About 60 per cent of production is half-shell oysters, which he said are largely consumed in bars and restaurants. Despite some positive signs that the market is recovering, Russell said the industry has been left with a huge financial hole to fill.

Another challenge is Sudden Mortality Syndrome, a climate change-related phenomenon thought to account for 20-80 per cent of mortality events.

“We find we can’t grow oysters anywhere near the densities we once could in Baynes Sound,” Russell said.

Labour shortages and sea lions are also problematic, as is declining water quality from upland development. Regarding the latter, Russell said there are “worrisome trends” around Comox and Deep Bay.

The shellfish sector is also feeling threatened by new Fisheries and Oceans Canada (DFO) conditions of licence. While the “bad actors need to be dealt with,” Russell said the good actors will also bear the costs of compliance. For instance, annual seabed inspections are worrisome because the cost exceeds $1,000 per farm per year.

Debris continues to be a huge issue, exacerbated in recent months by farm failures, Russell added. In March, the association launched Shellfish Farm Environmental Plan, where farmers self-assess based on exposed foam flotation, non-seabed debris and wildlife protection measures. Compliant members receive special marketing certification. Farmers who don’t participate or who were found to be non-conforming are subject to sanctions.

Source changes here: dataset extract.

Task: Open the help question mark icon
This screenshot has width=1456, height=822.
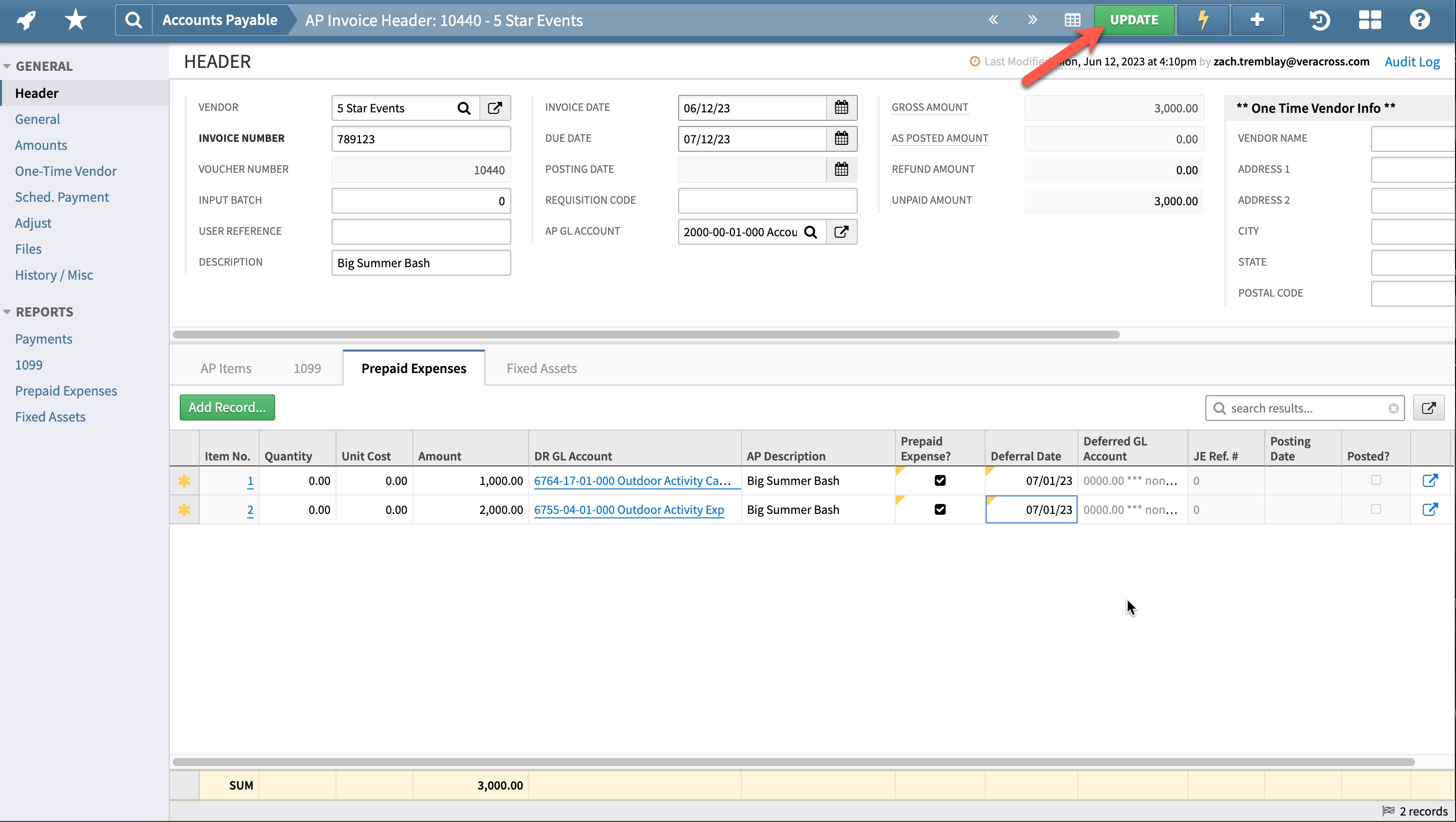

DFO says recent evidence indicates significant quantities of illegally harvested bivalves are being laundered through aquaculture facilities.

“So we issued all new amended conditions of licence that are effective of April 1st, with the same expiry date of April 30th of 2025,” DFO science advisor Melinda Scott said.

DFO intends to address gaps and areas of non-compliance related to bivalve traceability. There’s also a focus on tagging and record keeping.

“The conditions of licence are in place not only to help with fish habitat protection but from a human health concern,” Scott said. “That was the driver for our changes this year. So we improved clarity of language, and the ability for our fisheries officers to enforce the conditions of licence.”

Notable changes this year include stringent, clarified tagging and record-keeping requirements. DFO has also developed new traceability infographics, and updated language for fish transfers.

In terms of fish habitat protection, the use of foam for flotation will no longer be allowed after April 2023. Gear marking is also set to start in April 2023. Annual seafloor inspections and a clean-up will start in April 2022.

“These are positive steps to start addressing marine debris issues at scale in Baynes Sound and elsewhere on the coast,” Area A director Daniel Arbour said. “It is wonderful to see the multi-stakeholder efforts, including industry and First Nation leadership, DFO regulators, and non-profit groups. It is something to celebrate as concrete action.”